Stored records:
>>>>

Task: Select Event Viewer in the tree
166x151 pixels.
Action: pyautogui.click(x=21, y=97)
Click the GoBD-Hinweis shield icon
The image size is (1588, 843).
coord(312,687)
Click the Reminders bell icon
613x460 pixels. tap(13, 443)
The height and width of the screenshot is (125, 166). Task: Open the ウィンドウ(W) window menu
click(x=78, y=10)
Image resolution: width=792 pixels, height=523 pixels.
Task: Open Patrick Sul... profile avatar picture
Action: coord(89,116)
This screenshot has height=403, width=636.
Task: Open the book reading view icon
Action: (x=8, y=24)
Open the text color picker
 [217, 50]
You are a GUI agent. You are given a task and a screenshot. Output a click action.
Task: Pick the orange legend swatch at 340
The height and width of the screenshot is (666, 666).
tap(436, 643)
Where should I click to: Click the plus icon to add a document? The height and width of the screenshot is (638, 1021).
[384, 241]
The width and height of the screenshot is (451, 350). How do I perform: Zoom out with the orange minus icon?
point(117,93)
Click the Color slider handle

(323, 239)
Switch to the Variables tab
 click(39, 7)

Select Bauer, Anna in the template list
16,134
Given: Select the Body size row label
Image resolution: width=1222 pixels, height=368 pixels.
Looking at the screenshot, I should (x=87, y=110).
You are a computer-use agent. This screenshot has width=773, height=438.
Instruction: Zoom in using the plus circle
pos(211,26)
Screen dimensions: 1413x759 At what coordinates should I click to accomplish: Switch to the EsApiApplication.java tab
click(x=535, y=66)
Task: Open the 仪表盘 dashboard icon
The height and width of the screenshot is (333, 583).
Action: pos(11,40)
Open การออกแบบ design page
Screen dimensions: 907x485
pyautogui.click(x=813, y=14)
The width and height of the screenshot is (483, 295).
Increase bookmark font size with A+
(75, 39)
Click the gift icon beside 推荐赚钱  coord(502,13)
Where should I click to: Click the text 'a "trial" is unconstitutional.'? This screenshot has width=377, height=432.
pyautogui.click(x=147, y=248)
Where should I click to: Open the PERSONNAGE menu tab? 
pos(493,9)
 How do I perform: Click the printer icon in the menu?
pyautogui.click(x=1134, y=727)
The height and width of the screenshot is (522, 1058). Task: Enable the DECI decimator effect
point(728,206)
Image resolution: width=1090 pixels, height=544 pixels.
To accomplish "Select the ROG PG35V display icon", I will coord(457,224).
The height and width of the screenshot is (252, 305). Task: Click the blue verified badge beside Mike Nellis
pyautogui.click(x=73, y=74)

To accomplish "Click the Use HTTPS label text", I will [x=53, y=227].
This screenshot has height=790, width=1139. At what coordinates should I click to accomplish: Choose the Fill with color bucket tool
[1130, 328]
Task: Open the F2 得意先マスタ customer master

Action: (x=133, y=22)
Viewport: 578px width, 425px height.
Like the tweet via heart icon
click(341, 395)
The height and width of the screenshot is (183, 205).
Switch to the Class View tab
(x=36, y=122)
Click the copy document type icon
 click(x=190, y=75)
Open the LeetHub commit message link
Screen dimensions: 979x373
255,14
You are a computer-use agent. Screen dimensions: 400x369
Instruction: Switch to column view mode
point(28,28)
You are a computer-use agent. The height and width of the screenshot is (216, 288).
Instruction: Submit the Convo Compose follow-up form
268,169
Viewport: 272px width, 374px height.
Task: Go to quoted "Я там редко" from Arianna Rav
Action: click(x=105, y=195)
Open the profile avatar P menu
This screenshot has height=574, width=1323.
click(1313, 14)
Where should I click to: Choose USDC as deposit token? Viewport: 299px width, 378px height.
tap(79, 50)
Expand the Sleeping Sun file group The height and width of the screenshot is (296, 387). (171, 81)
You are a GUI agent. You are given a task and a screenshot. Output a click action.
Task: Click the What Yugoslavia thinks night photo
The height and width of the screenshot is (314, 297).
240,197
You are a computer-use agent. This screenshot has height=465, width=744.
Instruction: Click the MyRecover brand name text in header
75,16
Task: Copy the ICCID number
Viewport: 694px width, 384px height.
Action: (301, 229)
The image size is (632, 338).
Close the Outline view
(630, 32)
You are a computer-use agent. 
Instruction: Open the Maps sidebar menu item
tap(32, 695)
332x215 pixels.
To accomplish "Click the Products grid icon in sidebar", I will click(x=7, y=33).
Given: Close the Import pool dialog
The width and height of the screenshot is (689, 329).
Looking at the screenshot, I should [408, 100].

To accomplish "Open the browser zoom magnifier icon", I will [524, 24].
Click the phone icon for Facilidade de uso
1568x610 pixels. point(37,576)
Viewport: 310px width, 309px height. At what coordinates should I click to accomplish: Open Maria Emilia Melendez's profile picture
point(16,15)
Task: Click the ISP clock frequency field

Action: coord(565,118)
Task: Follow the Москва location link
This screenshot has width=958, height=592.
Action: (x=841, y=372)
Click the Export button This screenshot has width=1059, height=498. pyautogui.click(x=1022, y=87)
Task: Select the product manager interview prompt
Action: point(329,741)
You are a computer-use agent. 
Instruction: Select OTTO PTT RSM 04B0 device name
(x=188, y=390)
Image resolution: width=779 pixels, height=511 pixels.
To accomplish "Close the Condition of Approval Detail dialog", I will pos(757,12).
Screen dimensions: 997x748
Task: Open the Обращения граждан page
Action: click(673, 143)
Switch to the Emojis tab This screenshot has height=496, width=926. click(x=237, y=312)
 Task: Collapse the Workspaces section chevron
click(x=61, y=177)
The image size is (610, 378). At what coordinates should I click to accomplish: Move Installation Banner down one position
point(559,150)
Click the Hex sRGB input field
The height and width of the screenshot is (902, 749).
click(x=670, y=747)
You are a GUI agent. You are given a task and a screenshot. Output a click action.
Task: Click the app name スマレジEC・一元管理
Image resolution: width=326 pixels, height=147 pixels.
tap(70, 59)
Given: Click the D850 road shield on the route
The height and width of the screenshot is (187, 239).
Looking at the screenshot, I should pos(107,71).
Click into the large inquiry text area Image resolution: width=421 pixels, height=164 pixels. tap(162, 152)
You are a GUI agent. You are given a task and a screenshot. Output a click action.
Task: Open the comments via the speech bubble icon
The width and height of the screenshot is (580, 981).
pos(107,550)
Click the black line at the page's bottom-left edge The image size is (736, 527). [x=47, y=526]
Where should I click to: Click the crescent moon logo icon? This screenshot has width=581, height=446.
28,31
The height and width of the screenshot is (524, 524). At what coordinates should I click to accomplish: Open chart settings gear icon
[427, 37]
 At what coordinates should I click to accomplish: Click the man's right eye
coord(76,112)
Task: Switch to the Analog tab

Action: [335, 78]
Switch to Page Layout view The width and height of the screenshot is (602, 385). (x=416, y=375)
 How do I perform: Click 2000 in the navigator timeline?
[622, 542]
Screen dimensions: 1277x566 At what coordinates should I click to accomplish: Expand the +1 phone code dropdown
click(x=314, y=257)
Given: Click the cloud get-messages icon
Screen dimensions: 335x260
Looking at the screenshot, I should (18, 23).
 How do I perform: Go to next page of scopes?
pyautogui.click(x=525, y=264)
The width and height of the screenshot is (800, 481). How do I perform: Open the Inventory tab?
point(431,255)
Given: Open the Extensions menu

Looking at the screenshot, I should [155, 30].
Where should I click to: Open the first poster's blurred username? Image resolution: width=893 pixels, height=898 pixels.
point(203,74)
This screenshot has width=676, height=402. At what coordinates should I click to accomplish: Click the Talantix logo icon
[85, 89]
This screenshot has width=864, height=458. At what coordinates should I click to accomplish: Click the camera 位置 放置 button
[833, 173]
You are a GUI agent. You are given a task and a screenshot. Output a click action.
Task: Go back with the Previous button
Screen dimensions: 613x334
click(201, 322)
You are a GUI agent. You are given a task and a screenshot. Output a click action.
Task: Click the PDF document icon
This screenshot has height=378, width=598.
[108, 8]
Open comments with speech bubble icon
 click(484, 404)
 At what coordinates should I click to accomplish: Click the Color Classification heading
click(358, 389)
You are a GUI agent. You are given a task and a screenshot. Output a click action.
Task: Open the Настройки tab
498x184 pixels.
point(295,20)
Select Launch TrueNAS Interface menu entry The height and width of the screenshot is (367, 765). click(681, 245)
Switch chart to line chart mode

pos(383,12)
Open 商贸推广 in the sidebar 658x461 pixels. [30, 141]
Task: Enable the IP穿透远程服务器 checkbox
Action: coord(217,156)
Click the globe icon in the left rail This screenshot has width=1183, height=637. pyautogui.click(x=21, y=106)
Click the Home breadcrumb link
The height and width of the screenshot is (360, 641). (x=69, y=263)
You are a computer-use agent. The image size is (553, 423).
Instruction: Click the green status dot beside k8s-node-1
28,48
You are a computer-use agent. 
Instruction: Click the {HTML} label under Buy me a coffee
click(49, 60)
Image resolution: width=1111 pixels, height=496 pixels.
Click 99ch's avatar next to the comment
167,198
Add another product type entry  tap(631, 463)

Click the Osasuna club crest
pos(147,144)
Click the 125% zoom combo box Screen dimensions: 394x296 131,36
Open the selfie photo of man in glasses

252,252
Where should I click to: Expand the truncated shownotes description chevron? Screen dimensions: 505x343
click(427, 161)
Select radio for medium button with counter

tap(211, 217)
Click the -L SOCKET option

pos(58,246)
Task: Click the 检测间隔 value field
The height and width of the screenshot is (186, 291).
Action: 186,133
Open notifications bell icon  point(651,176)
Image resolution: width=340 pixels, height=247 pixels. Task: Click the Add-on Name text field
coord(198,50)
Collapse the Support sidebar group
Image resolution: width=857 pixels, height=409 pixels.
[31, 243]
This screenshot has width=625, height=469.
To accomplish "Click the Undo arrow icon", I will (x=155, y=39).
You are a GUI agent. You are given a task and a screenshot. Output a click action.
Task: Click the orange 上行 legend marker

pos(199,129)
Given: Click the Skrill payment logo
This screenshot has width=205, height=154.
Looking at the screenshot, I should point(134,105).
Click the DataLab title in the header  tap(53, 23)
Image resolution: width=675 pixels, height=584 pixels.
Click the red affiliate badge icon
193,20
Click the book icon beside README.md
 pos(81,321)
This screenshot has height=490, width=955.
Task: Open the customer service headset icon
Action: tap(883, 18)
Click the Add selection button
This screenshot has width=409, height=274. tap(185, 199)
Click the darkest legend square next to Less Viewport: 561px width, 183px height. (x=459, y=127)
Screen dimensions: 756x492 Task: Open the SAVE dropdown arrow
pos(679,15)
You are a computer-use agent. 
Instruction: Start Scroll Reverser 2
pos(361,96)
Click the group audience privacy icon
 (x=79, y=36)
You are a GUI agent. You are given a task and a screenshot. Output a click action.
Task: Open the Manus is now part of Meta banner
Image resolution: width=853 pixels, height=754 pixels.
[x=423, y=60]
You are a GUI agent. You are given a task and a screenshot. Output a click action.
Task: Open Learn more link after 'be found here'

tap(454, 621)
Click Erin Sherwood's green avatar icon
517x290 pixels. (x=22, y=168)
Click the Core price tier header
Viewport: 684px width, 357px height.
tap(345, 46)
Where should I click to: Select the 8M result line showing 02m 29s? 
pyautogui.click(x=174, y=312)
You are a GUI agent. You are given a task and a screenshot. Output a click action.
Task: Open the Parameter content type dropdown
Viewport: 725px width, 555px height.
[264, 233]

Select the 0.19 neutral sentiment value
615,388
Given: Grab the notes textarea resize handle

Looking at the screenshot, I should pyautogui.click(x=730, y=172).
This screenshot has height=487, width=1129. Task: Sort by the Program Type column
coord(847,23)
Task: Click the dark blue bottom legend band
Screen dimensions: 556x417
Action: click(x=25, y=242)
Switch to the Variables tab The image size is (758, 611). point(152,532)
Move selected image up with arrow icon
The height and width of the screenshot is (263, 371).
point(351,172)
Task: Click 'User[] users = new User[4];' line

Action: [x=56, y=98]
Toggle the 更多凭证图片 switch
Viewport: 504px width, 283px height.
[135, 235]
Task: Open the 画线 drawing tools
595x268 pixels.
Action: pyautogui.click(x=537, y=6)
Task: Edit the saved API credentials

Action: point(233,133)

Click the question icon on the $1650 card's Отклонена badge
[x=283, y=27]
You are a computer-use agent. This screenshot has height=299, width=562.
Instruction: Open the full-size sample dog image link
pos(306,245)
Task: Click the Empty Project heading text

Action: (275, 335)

<<<<

About this task: Look back at the data above. Transcribe exactly the lines starting at the line that contains "Task: Open the F2 得意先マスタ customer master" and ending at the line that contains "You are a computer-use agent. The height".

Written response:
Task: Open the F2 得意先マスタ customer master

Action: (x=133, y=22)
Viewport: 578px width, 425px height.
Like the tweet via heart icon
click(341, 395)
The height and width of the screenshot is (183, 205).
Switch to the Class View tab
(x=36, y=122)
Click the copy document type icon
 click(x=190, y=75)
Open the LeetHub commit message link
Screen dimensions: 979x373
255,14
You are a computer-use agent. Screen dimensions: 400x369
Instruction: Switch to column view mode
point(28,28)
You are a computer-use agent. The height and width of the screenshot is (216, 288).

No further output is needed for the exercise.